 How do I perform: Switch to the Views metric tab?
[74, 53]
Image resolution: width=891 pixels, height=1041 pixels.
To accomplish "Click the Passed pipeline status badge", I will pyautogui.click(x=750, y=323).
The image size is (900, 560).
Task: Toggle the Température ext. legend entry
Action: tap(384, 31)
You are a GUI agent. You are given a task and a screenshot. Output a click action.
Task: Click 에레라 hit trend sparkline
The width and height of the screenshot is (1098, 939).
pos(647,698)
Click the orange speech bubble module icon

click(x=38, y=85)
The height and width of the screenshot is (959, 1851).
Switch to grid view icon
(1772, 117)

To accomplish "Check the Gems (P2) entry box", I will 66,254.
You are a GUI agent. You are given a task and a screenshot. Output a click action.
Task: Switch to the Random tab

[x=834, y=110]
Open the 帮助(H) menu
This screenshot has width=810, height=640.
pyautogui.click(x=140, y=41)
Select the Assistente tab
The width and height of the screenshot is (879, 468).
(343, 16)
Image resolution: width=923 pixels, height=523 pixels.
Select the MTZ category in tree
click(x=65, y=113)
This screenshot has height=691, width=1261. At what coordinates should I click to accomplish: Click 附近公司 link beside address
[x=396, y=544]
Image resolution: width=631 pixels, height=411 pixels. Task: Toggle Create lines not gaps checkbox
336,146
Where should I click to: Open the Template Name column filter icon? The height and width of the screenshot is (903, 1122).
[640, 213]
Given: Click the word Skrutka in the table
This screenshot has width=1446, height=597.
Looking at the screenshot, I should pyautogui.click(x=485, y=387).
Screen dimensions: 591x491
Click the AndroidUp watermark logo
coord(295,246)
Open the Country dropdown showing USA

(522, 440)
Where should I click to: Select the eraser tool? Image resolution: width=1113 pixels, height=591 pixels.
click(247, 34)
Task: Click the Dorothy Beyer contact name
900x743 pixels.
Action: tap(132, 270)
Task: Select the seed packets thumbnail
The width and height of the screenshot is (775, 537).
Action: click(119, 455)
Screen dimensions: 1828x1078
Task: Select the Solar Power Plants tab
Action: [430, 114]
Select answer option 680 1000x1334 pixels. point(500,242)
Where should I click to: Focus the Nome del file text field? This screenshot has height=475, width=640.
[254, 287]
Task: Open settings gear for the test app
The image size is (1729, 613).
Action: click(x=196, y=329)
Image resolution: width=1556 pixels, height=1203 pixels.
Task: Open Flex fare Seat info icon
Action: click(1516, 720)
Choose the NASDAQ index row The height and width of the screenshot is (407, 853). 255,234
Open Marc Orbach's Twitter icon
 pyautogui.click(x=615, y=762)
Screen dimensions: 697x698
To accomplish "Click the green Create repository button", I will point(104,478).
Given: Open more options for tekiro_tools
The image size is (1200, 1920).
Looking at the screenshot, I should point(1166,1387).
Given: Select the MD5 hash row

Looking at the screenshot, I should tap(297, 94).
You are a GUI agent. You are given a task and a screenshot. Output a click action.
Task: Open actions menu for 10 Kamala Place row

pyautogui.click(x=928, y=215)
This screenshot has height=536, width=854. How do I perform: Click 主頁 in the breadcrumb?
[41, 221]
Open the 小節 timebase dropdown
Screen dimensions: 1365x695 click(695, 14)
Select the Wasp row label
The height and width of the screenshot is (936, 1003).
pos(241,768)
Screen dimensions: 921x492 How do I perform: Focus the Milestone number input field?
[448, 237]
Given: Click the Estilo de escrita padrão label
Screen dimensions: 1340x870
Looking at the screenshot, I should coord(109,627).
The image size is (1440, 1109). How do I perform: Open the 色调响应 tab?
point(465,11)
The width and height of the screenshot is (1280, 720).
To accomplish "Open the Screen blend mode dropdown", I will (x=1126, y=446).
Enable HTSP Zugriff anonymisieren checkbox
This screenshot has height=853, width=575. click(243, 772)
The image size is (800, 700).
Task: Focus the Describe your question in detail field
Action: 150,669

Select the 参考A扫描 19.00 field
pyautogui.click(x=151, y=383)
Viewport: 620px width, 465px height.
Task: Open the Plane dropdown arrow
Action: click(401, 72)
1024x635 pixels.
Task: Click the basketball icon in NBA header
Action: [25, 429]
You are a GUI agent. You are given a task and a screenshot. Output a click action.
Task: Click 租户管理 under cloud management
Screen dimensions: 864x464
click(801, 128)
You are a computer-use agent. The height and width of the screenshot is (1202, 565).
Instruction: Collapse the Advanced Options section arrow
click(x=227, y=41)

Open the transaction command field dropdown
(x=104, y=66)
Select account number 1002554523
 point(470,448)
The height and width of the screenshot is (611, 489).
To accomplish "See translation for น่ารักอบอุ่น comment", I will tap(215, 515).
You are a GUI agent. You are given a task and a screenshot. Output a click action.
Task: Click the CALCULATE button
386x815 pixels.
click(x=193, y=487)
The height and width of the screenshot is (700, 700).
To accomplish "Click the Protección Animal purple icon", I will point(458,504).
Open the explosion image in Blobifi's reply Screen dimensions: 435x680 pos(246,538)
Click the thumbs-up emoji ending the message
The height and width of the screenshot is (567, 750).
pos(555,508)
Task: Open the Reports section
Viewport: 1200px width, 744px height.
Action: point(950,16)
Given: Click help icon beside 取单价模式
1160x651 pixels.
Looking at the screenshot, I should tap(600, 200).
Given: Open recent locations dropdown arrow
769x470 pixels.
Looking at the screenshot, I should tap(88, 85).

------------------------------------------------------------

What is expected
Please reproduce every record shown above, exactly as written.

The answer
 How do I perform: Switch to the Views metric tab?
[74, 53]
Image resolution: width=891 pixels, height=1041 pixels.
To accomplish "Click the Passed pipeline status badge", I will pyautogui.click(x=750, y=323).
The image size is (900, 560).
Task: Toggle the Température ext. legend entry
Action: tap(384, 31)
You are a GUI agent. You are given a task and a screenshot. Output a click action.
Task: Click 에레라 hit trend sparkline
The width and height of the screenshot is (1098, 939).
pos(647,698)
Click the orange speech bubble module icon

click(x=38, y=85)
The height and width of the screenshot is (959, 1851).
Switch to grid view icon
(1772, 117)

To accomplish "Check the Gems (P2) entry box", I will 66,254.
You are a GUI agent. You are given a task and a screenshot. Output a click action.
Task: Switch to the Random tab

[x=834, y=110]
Open the 帮助(H) menu
This screenshot has width=810, height=640.
pyautogui.click(x=140, y=41)
Select the Assistente tab
The width and height of the screenshot is (879, 468).
(343, 16)
Image resolution: width=923 pixels, height=523 pixels.
Select the MTZ category in tree
click(x=65, y=113)
This screenshot has height=691, width=1261. At what coordinates should I click to accomplish: Click 附近公司 link beside address
[x=396, y=544]
Image resolution: width=631 pixels, height=411 pixels. Task: Toggle Create lines not gaps checkbox
336,146
Where should I click to: Open the Template Name column filter icon? The height and width of the screenshot is (903, 1122).
[640, 213]
Given: Click the word Skrutka in the table
This screenshot has width=1446, height=597.
Looking at the screenshot, I should pyautogui.click(x=485, y=387).
Screen dimensions: 591x491
Click the AndroidUp watermark logo
coord(295,246)
Open the Country dropdown showing USA

(522, 440)
Where should I click to: Select the eraser tool? Image resolution: width=1113 pixels, height=591 pixels.
click(247, 34)
Task: Click the Dorothy Beyer contact name
900x743 pixels.
Action: tap(132, 270)
Task: Select the seed packets thumbnail
The width and height of the screenshot is (775, 537).
Action: click(119, 455)
Screen dimensions: 1828x1078
Task: Select the Solar Power Plants tab
Action: [430, 114]
Select answer option 680 1000x1334 pixels. point(500,242)
Where should I click to: Focus the Nome del file text field? This screenshot has height=475, width=640.
[254, 287]
Task: Open settings gear for the test app
The image size is (1729, 613).
Action: click(x=196, y=329)
Image resolution: width=1556 pixels, height=1203 pixels.
Task: Open Flex fare Seat info icon
Action: click(1516, 720)
Choose the NASDAQ index row The height and width of the screenshot is (407, 853). 255,234
Open Marc Orbach's Twitter icon
 pyautogui.click(x=615, y=762)
Screen dimensions: 697x698
To accomplish "Click the green Create repository button", I will point(104,478).
Given: Open more options for tekiro_tools
The image size is (1200, 1920).
Looking at the screenshot, I should point(1166,1387).
Given: Select the MD5 hash row

Looking at the screenshot, I should tap(297, 94).
You are a GUI agent. You are given a task and a screenshot. Output a click action.
Task: Open actions menu for 10 Kamala Place row

pyautogui.click(x=928, y=215)
This screenshot has height=536, width=854. How do I perform: Click 主頁 in the breadcrumb?
[41, 221]
Open the 小節 timebase dropdown
Screen dimensions: 1365x695 click(695, 14)
Select the Wasp row label
The height and width of the screenshot is (936, 1003).
pos(241,768)
Screen dimensions: 921x492 How do I perform: Focus the Milestone number input field?
[448, 237]
Given: Click the Estilo de escrita padrão label
Screen dimensions: 1340x870
Looking at the screenshot, I should coord(109,627).
The image size is (1440, 1109). How do I perform: Open the 色调响应 tab?
point(465,11)
The width and height of the screenshot is (1280, 720).
To accomplish "Open the Screen blend mode dropdown", I will (x=1126, y=446).
Enable HTSP Zugriff anonymisieren checkbox
This screenshot has height=853, width=575. click(243, 772)
The image size is (800, 700).
Task: Focus the Describe your question in detail field
Action: 150,669

Select the 参考A扫描 19.00 field
pyautogui.click(x=151, y=383)
Viewport: 620px width, 465px height.
Task: Open the Plane dropdown arrow
Action: click(401, 72)
1024x635 pixels.
Task: Click the basketball icon in NBA header
Action: [25, 429]
You are a GUI agent. You are given a task and a screenshot. Output a click action.
Task: Click 租户管理 under cloud management
Screen dimensions: 864x464
click(801, 128)
You are a computer-use agent. The height and width of the screenshot is (1202, 565).
Instruction: Collapse the Advanced Options section arrow
click(x=227, y=41)

Open the transaction command field dropdown
(x=104, y=66)
Select account number 1002554523
 point(470,448)
The height and width of the screenshot is (611, 489).
To accomplish "See translation for น่ารักอบอุ่น comment", I will tap(215, 515).
You are a GUI agent. You are given a task and a screenshot. Output a click action.
Task: Click the CALCULATE button
386x815 pixels.
click(x=193, y=487)
The height and width of the screenshot is (700, 700).
To accomplish "Click the Protección Animal purple icon", I will point(458,504).
Open the explosion image in Blobifi's reply Screen dimensions: 435x680 pos(246,538)
Click the thumbs-up emoji ending the message
The height and width of the screenshot is (567, 750).
pos(555,508)
Task: Open the Reports section
Viewport: 1200px width, 744px height.
Action: point(950,16)
Given: Click help icon beside 取单价模式
1160x651 pixels.
Looking at the screenshot, I should tap(600, 200).
Given: Open recent locations dropdown arrow
769x470 pixels.
Looking at the screenshot, I should tap(88, 85).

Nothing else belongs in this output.